## Input data
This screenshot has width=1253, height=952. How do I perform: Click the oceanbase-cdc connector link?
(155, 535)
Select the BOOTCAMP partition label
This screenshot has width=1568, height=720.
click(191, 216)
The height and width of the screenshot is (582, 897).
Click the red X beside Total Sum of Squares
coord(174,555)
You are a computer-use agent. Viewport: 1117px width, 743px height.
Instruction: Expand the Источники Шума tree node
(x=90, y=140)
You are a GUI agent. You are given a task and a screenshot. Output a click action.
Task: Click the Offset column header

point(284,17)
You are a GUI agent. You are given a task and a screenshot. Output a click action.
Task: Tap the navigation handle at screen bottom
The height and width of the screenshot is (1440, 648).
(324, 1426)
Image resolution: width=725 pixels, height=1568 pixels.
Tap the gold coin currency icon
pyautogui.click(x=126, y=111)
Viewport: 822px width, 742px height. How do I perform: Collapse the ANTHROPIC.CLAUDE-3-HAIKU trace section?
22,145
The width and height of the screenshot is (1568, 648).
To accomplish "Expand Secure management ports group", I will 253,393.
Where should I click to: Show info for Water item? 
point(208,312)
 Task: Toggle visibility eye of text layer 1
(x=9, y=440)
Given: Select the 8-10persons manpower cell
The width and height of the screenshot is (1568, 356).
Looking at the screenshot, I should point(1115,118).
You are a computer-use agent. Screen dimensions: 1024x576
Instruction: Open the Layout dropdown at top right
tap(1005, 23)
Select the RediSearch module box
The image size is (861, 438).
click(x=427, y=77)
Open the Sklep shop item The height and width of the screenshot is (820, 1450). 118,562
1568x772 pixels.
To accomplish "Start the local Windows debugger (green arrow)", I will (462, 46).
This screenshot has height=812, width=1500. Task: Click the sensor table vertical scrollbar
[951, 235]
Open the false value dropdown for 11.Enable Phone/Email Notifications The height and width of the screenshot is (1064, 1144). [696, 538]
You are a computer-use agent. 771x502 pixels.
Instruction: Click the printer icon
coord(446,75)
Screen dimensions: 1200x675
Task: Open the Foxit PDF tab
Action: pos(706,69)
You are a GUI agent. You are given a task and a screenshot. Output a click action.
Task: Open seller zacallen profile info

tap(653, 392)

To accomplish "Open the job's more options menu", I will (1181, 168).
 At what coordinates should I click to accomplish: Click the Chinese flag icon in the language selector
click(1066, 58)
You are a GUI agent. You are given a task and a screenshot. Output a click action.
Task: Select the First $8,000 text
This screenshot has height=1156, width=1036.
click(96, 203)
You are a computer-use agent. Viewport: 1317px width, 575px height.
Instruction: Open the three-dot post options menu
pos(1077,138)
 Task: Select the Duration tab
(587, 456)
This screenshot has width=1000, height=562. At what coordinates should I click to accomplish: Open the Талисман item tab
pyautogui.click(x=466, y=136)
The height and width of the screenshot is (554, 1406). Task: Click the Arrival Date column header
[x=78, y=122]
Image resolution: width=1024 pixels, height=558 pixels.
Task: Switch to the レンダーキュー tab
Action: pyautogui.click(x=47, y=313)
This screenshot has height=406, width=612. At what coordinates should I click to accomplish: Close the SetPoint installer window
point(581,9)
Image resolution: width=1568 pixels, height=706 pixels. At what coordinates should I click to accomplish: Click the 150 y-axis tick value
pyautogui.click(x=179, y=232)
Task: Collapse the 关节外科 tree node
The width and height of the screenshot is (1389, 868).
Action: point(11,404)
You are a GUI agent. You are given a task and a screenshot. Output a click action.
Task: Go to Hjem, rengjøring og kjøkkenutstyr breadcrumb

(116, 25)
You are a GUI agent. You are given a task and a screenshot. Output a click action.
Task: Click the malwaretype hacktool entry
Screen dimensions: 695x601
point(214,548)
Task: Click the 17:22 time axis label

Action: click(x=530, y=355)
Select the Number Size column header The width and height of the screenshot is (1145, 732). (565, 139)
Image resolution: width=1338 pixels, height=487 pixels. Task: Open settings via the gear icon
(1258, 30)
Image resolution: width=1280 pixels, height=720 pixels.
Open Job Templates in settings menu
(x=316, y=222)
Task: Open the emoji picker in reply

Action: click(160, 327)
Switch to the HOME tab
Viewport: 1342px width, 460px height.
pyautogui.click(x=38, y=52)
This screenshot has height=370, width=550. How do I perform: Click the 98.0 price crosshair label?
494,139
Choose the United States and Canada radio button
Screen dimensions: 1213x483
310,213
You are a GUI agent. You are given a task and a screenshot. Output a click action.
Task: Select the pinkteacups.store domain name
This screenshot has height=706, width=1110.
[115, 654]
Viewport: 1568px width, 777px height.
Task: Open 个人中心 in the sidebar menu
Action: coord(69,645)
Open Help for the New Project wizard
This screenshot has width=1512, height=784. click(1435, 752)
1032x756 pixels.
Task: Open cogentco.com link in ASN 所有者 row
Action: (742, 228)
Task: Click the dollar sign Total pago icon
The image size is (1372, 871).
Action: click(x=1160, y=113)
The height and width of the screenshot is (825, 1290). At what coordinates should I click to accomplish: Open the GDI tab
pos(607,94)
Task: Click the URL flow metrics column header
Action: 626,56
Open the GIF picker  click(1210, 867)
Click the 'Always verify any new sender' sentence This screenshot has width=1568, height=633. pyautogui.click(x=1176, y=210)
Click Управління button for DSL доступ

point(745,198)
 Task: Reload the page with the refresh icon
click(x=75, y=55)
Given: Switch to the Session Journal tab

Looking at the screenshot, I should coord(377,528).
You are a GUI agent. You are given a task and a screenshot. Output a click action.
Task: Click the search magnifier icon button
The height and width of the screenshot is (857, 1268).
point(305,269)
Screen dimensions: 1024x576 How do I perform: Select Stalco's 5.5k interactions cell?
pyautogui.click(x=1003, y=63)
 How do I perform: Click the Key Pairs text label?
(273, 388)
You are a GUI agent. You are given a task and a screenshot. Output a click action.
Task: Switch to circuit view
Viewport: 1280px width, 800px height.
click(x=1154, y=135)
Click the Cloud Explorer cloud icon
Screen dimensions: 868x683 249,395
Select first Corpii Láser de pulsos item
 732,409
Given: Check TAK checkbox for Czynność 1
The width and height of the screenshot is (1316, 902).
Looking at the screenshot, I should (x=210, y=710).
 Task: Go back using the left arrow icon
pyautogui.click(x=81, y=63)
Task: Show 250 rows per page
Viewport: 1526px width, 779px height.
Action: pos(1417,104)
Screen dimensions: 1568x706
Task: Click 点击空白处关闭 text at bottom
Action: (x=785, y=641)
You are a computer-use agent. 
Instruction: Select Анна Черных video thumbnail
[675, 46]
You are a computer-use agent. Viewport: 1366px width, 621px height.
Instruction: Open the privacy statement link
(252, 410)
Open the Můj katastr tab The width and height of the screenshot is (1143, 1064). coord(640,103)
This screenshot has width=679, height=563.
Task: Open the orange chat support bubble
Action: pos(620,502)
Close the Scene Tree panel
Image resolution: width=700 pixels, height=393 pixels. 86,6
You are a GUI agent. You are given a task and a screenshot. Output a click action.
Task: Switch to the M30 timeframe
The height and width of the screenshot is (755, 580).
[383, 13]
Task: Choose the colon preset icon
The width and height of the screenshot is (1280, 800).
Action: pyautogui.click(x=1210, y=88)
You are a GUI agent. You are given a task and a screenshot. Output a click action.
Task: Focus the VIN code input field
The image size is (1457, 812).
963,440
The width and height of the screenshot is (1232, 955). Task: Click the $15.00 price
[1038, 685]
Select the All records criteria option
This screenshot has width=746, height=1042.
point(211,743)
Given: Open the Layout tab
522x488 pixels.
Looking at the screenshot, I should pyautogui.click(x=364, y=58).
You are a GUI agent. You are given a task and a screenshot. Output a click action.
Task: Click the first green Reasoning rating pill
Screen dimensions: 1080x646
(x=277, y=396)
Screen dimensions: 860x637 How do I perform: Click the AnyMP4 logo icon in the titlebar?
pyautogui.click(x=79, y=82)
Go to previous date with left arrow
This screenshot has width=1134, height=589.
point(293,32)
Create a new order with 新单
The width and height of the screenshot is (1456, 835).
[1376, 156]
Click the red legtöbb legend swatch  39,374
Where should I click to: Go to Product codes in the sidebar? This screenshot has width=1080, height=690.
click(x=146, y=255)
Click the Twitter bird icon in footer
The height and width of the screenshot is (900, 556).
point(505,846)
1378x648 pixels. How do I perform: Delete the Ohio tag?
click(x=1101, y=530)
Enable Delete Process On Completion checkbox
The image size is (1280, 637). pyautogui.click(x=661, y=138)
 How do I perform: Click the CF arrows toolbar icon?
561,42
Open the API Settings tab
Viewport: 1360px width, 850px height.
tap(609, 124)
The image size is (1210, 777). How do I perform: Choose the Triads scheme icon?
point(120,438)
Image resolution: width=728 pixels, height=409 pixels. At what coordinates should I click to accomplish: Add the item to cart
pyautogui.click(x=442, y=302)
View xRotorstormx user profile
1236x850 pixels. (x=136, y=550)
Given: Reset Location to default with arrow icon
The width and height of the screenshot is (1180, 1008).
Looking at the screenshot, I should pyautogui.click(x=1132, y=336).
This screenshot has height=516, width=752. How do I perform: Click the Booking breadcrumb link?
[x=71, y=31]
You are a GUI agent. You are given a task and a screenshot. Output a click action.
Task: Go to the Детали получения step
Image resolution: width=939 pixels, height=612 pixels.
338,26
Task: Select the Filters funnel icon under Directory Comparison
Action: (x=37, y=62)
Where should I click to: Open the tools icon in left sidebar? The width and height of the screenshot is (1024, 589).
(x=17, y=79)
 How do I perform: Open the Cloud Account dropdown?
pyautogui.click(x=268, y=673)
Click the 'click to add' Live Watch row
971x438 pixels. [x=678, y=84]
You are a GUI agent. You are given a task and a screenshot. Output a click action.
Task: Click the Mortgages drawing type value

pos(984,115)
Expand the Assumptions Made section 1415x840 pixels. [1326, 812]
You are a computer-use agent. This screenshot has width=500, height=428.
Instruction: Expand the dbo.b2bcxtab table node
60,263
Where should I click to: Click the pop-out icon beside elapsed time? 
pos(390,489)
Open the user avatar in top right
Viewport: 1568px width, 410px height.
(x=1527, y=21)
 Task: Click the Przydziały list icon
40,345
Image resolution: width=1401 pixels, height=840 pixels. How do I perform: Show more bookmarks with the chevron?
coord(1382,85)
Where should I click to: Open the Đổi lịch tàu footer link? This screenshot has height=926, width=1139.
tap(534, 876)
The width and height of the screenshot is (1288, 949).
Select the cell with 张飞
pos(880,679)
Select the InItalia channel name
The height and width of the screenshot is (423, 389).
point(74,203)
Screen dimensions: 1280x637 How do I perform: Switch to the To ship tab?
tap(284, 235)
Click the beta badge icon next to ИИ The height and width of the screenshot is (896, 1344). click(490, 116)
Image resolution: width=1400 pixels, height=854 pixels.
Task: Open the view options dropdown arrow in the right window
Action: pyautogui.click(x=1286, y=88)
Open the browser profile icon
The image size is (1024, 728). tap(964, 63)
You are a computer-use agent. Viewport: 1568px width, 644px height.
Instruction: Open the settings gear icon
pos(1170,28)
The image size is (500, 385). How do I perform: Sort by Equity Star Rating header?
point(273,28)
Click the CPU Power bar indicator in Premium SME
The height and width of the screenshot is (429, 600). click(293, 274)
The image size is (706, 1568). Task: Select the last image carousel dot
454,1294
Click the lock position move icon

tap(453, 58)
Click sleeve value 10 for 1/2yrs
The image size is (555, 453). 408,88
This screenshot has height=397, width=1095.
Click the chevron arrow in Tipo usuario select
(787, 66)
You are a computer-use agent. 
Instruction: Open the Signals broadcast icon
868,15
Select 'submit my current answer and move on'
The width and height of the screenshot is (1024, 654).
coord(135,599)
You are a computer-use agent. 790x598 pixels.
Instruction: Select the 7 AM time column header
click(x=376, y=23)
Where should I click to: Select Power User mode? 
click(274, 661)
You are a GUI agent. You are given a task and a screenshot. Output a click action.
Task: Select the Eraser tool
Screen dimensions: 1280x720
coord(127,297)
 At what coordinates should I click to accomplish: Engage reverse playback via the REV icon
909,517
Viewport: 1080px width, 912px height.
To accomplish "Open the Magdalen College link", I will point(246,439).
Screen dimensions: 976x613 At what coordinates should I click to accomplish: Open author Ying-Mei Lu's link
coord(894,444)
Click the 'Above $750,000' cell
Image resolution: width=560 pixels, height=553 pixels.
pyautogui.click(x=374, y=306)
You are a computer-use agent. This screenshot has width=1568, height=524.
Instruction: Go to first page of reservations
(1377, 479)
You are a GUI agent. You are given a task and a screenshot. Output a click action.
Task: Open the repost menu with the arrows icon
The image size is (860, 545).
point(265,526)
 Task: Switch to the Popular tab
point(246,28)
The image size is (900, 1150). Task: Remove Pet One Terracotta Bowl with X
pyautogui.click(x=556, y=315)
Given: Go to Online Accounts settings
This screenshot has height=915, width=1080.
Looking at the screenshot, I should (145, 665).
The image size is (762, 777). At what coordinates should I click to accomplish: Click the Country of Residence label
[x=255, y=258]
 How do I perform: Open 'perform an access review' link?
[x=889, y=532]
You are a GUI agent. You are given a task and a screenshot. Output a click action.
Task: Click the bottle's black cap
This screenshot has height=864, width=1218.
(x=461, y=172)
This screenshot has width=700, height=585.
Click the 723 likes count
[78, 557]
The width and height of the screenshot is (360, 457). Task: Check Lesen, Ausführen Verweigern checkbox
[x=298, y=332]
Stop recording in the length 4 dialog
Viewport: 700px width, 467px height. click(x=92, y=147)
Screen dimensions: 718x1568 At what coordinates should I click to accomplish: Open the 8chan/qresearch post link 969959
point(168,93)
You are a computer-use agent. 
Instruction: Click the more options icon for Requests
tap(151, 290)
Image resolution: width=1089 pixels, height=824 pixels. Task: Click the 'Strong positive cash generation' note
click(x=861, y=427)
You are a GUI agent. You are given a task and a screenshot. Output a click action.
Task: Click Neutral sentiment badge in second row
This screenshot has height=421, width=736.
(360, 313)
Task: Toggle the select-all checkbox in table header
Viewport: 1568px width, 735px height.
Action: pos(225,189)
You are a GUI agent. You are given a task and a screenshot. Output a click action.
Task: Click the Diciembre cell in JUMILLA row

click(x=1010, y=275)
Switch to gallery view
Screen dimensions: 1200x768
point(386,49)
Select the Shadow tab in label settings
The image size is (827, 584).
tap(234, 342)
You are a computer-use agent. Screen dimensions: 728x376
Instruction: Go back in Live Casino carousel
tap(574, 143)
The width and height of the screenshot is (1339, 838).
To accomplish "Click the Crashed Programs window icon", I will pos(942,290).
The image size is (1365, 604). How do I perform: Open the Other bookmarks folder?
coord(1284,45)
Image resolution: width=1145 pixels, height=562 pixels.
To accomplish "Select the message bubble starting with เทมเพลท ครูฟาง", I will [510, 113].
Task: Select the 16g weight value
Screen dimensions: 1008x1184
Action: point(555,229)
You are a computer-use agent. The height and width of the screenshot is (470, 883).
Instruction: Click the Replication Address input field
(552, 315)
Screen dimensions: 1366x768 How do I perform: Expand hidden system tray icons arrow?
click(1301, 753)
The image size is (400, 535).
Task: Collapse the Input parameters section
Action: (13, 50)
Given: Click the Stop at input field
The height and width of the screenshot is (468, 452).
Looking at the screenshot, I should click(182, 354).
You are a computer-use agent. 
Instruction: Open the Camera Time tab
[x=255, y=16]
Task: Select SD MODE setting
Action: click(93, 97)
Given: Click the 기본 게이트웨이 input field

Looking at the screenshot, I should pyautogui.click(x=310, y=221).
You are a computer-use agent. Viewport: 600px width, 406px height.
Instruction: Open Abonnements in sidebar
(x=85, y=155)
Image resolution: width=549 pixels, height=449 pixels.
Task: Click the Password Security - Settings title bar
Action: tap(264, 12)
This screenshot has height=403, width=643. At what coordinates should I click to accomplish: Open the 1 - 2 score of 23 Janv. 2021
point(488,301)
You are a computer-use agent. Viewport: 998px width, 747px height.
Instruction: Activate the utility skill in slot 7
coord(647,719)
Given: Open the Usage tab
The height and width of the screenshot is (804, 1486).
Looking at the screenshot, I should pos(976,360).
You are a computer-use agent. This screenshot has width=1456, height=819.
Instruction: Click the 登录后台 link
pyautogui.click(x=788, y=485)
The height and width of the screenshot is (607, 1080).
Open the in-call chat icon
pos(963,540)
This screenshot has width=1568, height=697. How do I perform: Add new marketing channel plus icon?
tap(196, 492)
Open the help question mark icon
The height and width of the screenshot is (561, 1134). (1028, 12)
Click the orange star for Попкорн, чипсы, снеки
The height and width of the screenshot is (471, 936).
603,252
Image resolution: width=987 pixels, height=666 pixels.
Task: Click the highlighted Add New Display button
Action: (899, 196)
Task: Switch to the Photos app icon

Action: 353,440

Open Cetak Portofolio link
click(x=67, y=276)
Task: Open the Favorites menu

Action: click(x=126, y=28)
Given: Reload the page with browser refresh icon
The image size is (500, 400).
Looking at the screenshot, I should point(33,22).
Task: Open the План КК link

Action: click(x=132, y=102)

## What is needed
Every line above in which the word "green" occurs needs to be copied.

## Exercise solution
To accomplish "Start the local Windows debugger (green arrow)", I will (462, 46).
Task: Click the first green Reasoning rating pill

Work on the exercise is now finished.